Today, climate scientists using tree rings, ice core samples, and pollen records argue that the leading cause of the seventeenth century’s extreme weather was natural. The century experienced unusually high numbers of volcanic eruptions whose ash clouds entered the atmosphere and created a veil that diminished the sun’s heat-providing rays. Contemporaries described the clouded skies and painters including Hendrick Avercamp depicted the frozen European landscape in some of the period’s most well-known works of art.

In contrast, today’s climate crisis is anthropogenic in origin. Carbon dioxide levels have steadily risen since the Industrial Revolution from 270ppm to over 400ppm. This rise has resulted in a warming trend that has only accelerated in recent years. Sixteen of the seventeen warmest years on record have occurred since 2000. This warming has been linked to an increased likelihood and severity of extreme weather.

Climate historians like myself are interested in a variety of questions including what caused periods of extreme weather and how people understood climate, but we are most interested in whether and how humans responded to these events. Historically, peoples and institutions have responded in ways both destructive and constructive. Spain instituted an oppressive tax during the early seventeenth century that led to more starvation and more death. Those in the Dutch Republic, however, went to work building and repairing dykes and canals to guard themselves against the deadly effects of extreme weather.

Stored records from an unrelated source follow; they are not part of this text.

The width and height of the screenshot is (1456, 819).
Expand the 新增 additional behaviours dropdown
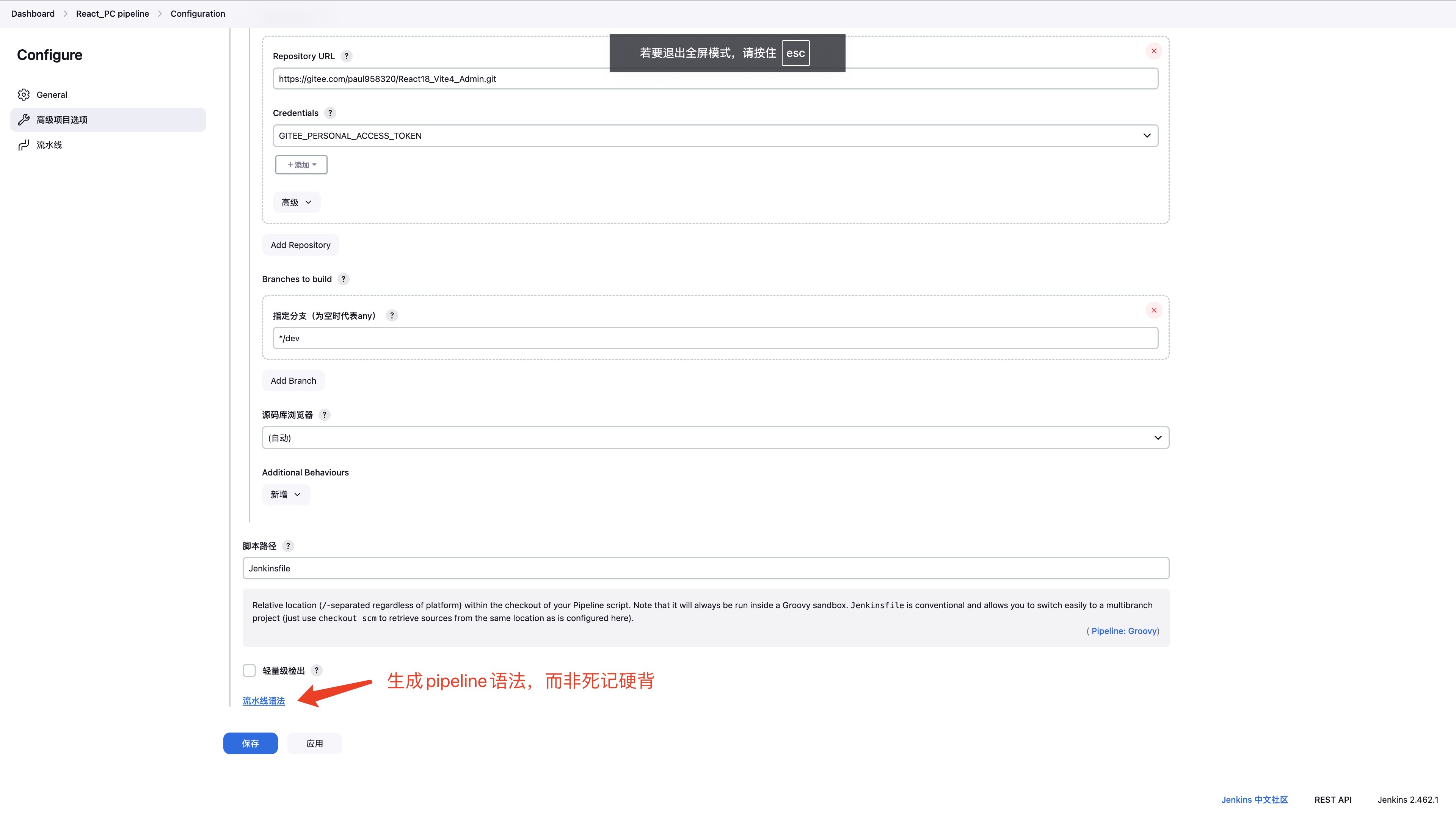tap(286, 494)
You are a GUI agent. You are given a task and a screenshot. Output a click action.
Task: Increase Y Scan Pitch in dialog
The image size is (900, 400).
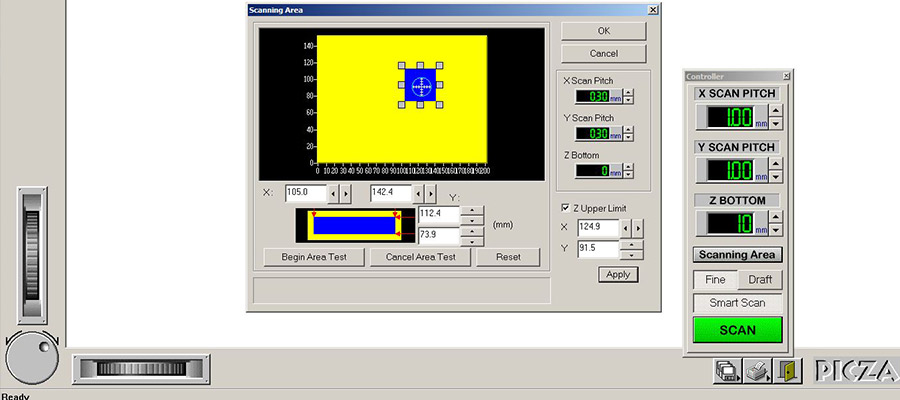point(629,130)
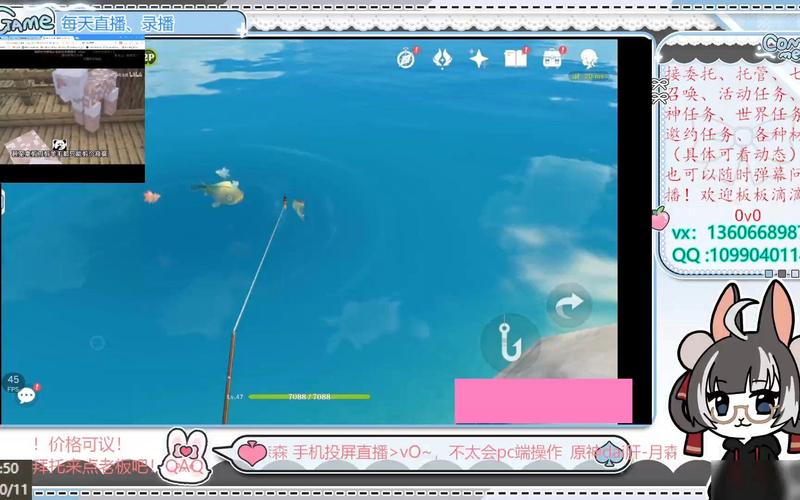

The Little Ice Age, as a natural phenomenon that cannot be ascribed to the actions of human beings, falls into what theologians refer to as “natural evil.” Today’s climate crisis, in contrast, is directly linked to human activities and might better be understood as a “moral evil.” The 2014 Intergovernmental Panel on Climate Change (IPCC) Synthesis Report puts it bluntly: “Human influence on the climate system is clear, and recent anthropogenic emissions of greenhouse gases are the highest in history.” We are living in a crisis of our own making and in the consequences of our sin against the creation.

Anthropogenic climate change that leads to destitution, displacement, and death is surely a manifestation of the fall. But as such, it also beckons a Reformed response – one rooted in the firm belief that Christians are not only capable but tasked with pulling back the effects of the fall. Doing so requires a firm biblical as well as scientific grounding.

References

Geoffrey Parker, Global Crisis: War, Climate, and Catastrophe in the Seventeenth Century (Yale University Press, 2013)

Nicholas Cunigan is an adjunct professor of history at Calvin College, and a Calvin history alum (’07). He recently completed his Ph.D. at the University of Kansas. His research interests lie at the intersection of environmental, indigenous peoples, and Atlantic World history. His dissertation investigates the impact of 17th-century climate change on the relationship between indigenous peoples and the Dutch West India Company.